**What the exercise asks**
Your task is to reproduce the entries below word for word.

-------------------------

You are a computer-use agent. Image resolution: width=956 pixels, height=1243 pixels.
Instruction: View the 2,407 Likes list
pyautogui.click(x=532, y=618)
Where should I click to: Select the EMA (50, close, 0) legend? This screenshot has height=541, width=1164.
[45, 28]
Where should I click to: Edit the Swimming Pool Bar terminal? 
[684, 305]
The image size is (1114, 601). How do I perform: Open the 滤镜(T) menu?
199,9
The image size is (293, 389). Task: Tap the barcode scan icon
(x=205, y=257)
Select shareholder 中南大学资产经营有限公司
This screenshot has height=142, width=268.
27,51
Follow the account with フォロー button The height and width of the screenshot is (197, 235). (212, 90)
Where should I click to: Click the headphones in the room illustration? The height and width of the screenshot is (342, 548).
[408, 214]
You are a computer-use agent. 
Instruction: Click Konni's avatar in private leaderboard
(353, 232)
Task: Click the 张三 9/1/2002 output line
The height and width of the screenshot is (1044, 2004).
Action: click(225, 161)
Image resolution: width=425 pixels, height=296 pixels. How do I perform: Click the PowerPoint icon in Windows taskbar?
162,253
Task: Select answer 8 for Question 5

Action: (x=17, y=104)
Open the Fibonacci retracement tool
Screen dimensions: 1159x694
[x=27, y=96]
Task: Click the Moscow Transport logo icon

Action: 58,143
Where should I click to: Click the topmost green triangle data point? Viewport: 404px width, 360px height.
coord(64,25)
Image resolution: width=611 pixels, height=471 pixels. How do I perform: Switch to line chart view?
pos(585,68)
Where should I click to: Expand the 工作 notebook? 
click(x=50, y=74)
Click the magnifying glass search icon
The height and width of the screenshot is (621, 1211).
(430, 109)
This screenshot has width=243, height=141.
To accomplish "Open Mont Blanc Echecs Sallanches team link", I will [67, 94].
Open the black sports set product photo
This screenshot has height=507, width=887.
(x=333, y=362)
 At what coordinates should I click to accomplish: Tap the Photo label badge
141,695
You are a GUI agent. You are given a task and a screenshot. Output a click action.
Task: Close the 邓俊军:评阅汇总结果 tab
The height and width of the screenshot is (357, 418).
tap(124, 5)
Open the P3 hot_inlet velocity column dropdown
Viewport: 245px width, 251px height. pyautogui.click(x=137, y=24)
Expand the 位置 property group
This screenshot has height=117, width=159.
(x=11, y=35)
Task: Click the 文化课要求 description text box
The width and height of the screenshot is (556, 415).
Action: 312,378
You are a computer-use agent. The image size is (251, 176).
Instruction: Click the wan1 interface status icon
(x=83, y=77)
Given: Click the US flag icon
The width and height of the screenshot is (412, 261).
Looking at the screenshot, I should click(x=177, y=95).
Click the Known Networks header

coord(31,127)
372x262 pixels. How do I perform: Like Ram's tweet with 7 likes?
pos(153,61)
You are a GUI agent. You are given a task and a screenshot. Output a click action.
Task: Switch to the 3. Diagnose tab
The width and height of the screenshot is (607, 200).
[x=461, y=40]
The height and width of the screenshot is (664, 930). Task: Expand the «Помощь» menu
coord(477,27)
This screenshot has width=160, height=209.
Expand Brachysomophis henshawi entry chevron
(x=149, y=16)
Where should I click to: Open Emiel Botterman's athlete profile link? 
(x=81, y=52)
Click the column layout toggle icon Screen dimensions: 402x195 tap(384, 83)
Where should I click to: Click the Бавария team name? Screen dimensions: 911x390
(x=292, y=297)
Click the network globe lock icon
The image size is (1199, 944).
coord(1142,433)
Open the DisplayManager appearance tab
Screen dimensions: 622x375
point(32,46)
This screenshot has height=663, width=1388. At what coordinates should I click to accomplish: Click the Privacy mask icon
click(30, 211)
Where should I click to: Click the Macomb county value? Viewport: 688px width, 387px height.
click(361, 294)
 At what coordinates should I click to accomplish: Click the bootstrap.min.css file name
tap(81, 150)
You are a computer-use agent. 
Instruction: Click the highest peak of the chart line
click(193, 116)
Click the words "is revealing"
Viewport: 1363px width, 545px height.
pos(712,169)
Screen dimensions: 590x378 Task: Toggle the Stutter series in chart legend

-------------------------

**Solution to this task**
You are a computer-use agent. Image resolution: width=956 pixels, height=1243 pixels.
Instruction: View the 2,407 Likes list
pyautogui.click(x=532, y=618)
Where should I click to: Select the EMA (50, close, 0) legend? This screenshot has height=541, width=1164.
[45, 28]
Where should I click to: Edit the Swimming Pool Bar terminal? 
[684, 305]
The image size is (1114, 601). How do I perform: Open the 滤镜(T) menu?
199,9
The image size is (293, 389). Task: Tap the barcode scan icon
(x=205, y=257)
Select shareholder 中南大学资产经营有限公司
This screenshot has height=142, width=268.
27,51
Follow the account with フォロー button The height and width of the screenshot is (197, 235). (212, 90)
Where should I click to: Click the headphones in the room illustration? The height and width of the screenshot is (342, 548).
[408, 214]
You are a computer-use agent. 
Instruction: Click Konni's avatar in private leaderboard
(353, 232)
Task: Click the 张三 9/1/2002 output line
The height and width of the screenshot is (1044, 2004).
Action: click(225, 161)
Image resolution: width=425 pixels, height=296 pixels. How do I perform: Click the PowerPoint icon in Windows taskbar?
162,253
Task: Select answer 8 for Question 5

Action: (x=17, y=104)
Open the Fibonacci retracement tool
Screen dimensions: 1159x694
[x=27, y=96]
Task: Click the Moscow Transport logo icon

Action: 58,143
Where should I click to: Click the topmost green triangle data point? Viewport: 404px width, 360px height.
coord(64,25)
Image resolution: width=611 pixels, height=471 pixels. How do I perform: Switch to line chart view?
pos(585,68)
Where should I click to: Expand the 工作 notebook? 
click(x=50, y=74)
Click the magnifying glass search icon
The height and width of the screenshot is (621, 1211).
(430, 109)
This screenshot has width=243, height=141.
To accomplish "Open Mont Blanc Echecs Sallanches team link", I will [67, 94].
Open the black sports set product photo
This screenshot has height=507, width=887.
(x=333, y=362)
 At what coordinates should I click to accomplish: Tap the Photo label badge
141,695
You are a GUI agent. You are given a task and a screenshot. Output a click action.
Task: Close the 邓俊军:评阅汇总结果 tab
The height and width of the screenshot is (357, 418).
tap(124, 5)
Open the P3 hot_inlet velocity column dropdown
Viewport: 245px width, 251px height. pyautogui.click(x=137, y=24)
Expand the 位置 property group
This screenshot has height=117, width=159.
(x=11, y=35)
Task: Click the 文化课要求 description text box
The width and height of the screenshot is (556, 415).
Action: 312,378
You are a computer-use agent. The image size is (251, 176).
Instruction: Click the wan1 interface status icon
(x=83, y=77)
Given: Click the US flag icon
The width and height of the screenshot is (412, 261).
Looking at the screenshot, I should click(x=177, y=95).
Click the Known Networks header

coord(31,127)
372x262 pixels. How do I perform: Like Ram's tweet with 7 likes?
pos(153,61)
You are a GUI agent. You are given a task and a screenshot. Output a click action.
Task: Switch to the 3. Diagnose tab
The width and height of the screenshot is (607, 200).
[x=461, y=40]
The height and width of the screenshot is (664, 930). Task: Expand the «Помощь» menu
coord(477,27)
This screenshot has width=160, height=209.
Expand Brachysomophis henshawi entry chevron
(x=149, y=16)
Where should I click to: Open Emiel Botterman's athlete profile link? 
(x=81, y=52)
Click the column layout toggle icon Screen dimensions: 402x195 tap(384, 83)
Where should I click to: Click the Бавария team name? Screen dimensions: 911x390
(x=292, y=297)
Click the network globe lock icon
The image size is (1199, 944).
coord(1142,433)
Open the DisplayManager appearance tab
Screen dimensions: 622x375
point(32,46)
This screenshot has height=663, width=1388. At what coordinates should I click to accomplish: Click the Privacy mask icon
click(30, 211)
Where should I click to: Click the Macomb county value? Viewport: 688px width, 387px height.
click(361, 294)
 At what coordinates should I click to accomplish: Click the bootstrap.min.css file name
tap(81, 150)
You are a computer-use agent. 
Instruction: Click the highest peak of the chart line
click(193, 116)
Click the words "is revealing"
Viewport: 1363px width, 545px height.
pos(712,169)
Screen dimensions: 590x378 Task: Toggle the Stutter series in chart legend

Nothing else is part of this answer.